SADAT was enraged by her claims and refused running any camp.
“We demand that she file a legal criminal complaint to the public prosecutor’s office if she has any shred of evidence concerning the alleged training camps of SADAT,” Retired Col. Ali Cosar, a member of the executive board, said on behalf of the group.
The controversy ensued after IYI Party Chairman Umit Ozdag leapt to the defense of Ms. Aksener, an insurgent nationalist figure who broke away from her party, Nationalist Movement Party (MHP).
In a televised interview on secular Halk TV, he endorsed Ms. Aksener’s remarks and said she would not have talked without solid information.
The rumor mill over alleged efforts of the ruling Justice and Development Party (AKP) to establish loyal militia force has long been in overdrive. Main opposition Republican People’s Party (CHP) also voiced concerns last year about the formation of informal security structures by the government at the expense of legal institutions, such as police and the military.
The public anxiety has reached a fever point in late December when the government enacted a pair of controversial decrees, granting immunity for loyal supporters from prosecution for their efforts to beat back putschists during the coup attempt and in its aftermath in 2016.
But the cryptic and ambiguous language has left the door for interpretation that the decrees were not indeed restricted to certain time period — during the coup and in its aftermath — to quell efforts to dismantle public order and the government.
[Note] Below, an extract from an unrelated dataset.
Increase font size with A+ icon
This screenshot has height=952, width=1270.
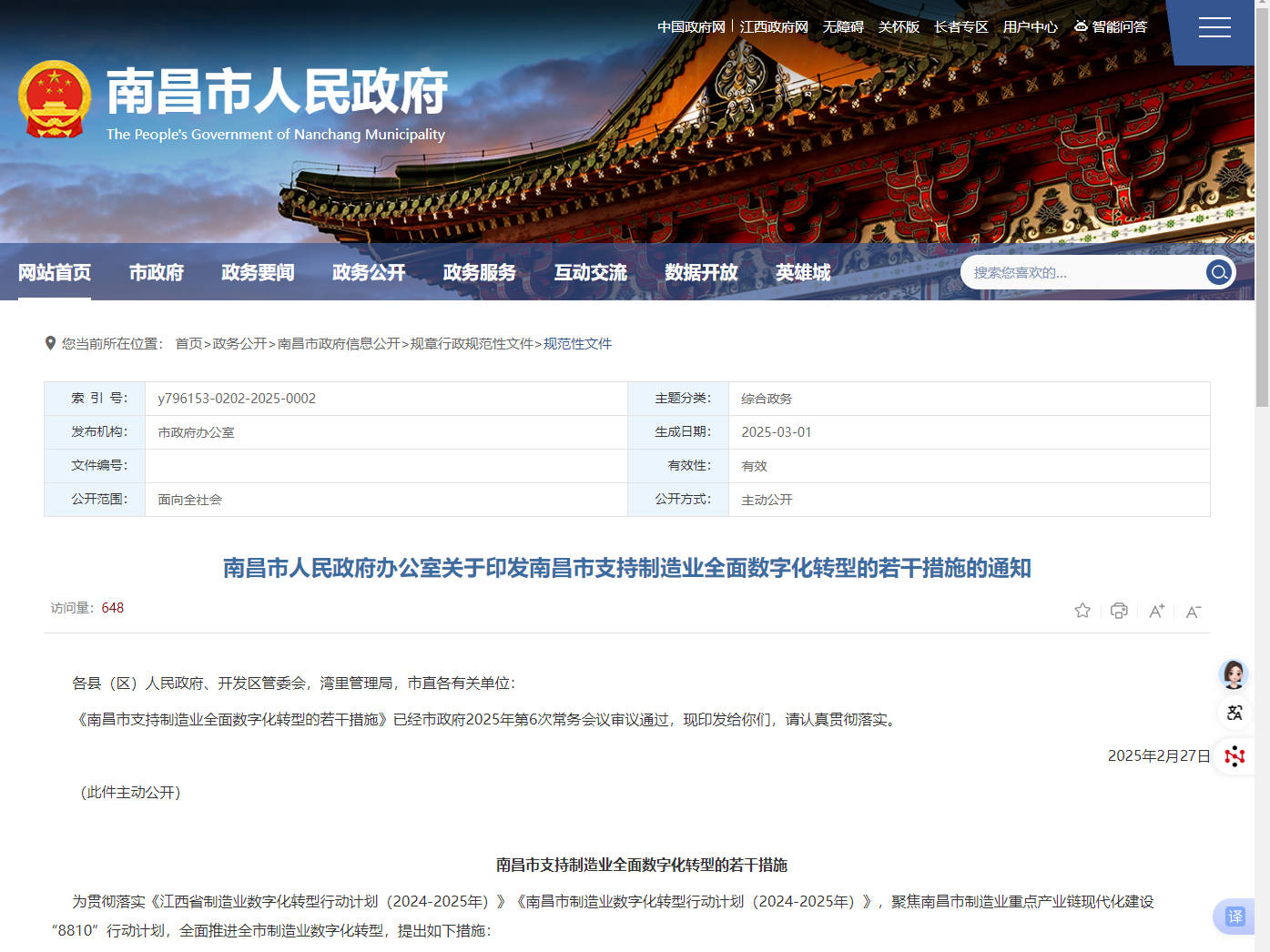(1156, 611)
The time frame defining the aftermath of the coup attempt, during the state of emergency, actually means an open-ended process, which also includes the possible actions at the moment and in the future. Against such a backdrop, opponents of the government said they have ample reason to be worried about legal shield being provided to loyalists to act with impunity and without fear for the prosecution to squelch any anti-government uprising or unrest.
Within that context, IYI Party Chairman Aksener aired renewed public concern over potentially disastrous ramifications of abandoning the authorities’ legal monopoly over the use of force, the means of violence to non-state actors.
In remarks to Halk TV, Mr. Ozdag followed a similar line, detailed the rise of people getting arms, firearms and all sorts of rifles available for commercial sale in the market. The Turkish government lifted restrictions on public access to rifles normally reserved for members of security forces, hunters, and private security companies which have legal licenses for such purchases.
In a riveting account, the deputy chairman of IYI Party offered disturbing numbers about the level of accumulation of arsenals of firearms by individuals.
There is an accelerating pace of acquiring firearms in the public, he noted. “In the past 23 months, licenses for [the purchase] 2,300,000 rifles and pistols have been issued. [This is official] number by the ministry. It is a crazy armament,” he said in disbelief.
The Turkish security forces, the military and police, have been undergoing a monumental change and complete overhaul at institutional level since the failed coup attempt. The scourge of purge swept the military and Turkey’s national police, left a debilitating impact on their capacity for generations to come.
More than half of the generals in the Turkish military were placed behind bars, while Turkey’s most experienced police chiefs sacked in the far-reaching government purge.
Haunted by the sweep of the purge, both institutions are left in a state of disarray.
Apart fromTurkey’s security forces, Washington-based POMED nonresident fellow Howard Eissenstat argued in a policy paper, President Recep Tayyip Erdogan is also building informal security apparatus to ensure his power.
Adnan Tanriverdi, the founder of SADAT and a former general who was dismissed by the military by his Islamist leanings in 1997, has become the chief military advisor of President Erdogan.
The Turkish leader takes his views into account while restructuring Turkey’s once proudly secular armed forces.